RPC HTTP: Add a more safe default ACL.

Context

Following !2942 (merged), which introduced ACLs for tezos-node RPC, now we change the default policy so that for hostnames other than localhost it only exposes the endpoints that either:

• can't be abused to harm the node or
• are absolutely necessary for the node to be usable to clients (allowing them to make use of their Tez).

On localhost listening address still all endpoints will be open. Also the default policy can be changed by editing the config.

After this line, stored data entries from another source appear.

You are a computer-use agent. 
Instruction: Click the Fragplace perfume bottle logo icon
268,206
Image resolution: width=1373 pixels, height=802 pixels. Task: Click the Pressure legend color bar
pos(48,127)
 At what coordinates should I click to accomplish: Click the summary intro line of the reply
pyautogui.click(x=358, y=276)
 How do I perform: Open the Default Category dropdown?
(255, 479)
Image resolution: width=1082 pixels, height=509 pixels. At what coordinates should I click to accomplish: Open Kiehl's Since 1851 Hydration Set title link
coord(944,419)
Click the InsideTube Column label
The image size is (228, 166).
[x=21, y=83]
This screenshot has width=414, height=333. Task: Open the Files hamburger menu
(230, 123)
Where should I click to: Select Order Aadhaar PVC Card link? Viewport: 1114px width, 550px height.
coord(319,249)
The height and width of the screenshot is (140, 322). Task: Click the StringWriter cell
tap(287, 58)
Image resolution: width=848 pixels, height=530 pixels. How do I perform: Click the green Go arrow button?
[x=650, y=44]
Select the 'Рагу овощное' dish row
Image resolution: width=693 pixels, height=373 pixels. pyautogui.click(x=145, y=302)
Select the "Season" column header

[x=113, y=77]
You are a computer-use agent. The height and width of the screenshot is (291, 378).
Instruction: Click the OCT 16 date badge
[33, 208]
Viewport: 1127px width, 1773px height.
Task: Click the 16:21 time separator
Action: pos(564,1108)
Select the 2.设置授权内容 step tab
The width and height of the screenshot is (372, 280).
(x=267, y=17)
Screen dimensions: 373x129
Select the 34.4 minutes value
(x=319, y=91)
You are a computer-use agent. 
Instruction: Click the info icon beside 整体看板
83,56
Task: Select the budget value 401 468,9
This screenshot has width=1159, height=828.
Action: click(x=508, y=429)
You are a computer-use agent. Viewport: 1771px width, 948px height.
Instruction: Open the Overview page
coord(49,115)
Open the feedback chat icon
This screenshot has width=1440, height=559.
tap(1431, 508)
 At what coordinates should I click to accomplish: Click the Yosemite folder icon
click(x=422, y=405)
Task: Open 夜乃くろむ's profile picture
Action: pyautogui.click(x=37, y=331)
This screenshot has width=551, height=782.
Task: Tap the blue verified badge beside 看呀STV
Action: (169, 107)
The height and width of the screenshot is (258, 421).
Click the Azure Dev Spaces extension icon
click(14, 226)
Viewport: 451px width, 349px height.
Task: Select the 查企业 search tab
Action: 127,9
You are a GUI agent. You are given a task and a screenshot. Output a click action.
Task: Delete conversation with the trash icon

The default ACL is a whitelist enumerating all safe endpoints. That means that from now on most new RPC endpoints will be by default blocked for external clients and must be explicitly enabled (or the default ACL must be updated). Thanks to @vbotbol, @pirbo and the P2P team, who helped me create this list. It should be roughly complete, but there are some controversies:

• PATCH /chains/*
• GET /chains/*/invalid_blocks/*

Are these safe? Are they necessary?

Manually testing the MR

Launch the node and try making some transactions using tezos-client. If any of them gets blocked, that probably means some more endpoints should be open.

Checklist

• Document the interface of any function added or modified (see the coding guidelines)
• Provide automatic testing (see the testing guide).
• For new features and bug fixes, add an item in the appropriate changelog (docs/protocols/alpha.rst for the protocol and the environment, the Development Version section of CHANGES.md for everything else).
• Select suitable reviewers using the Reviewers field below.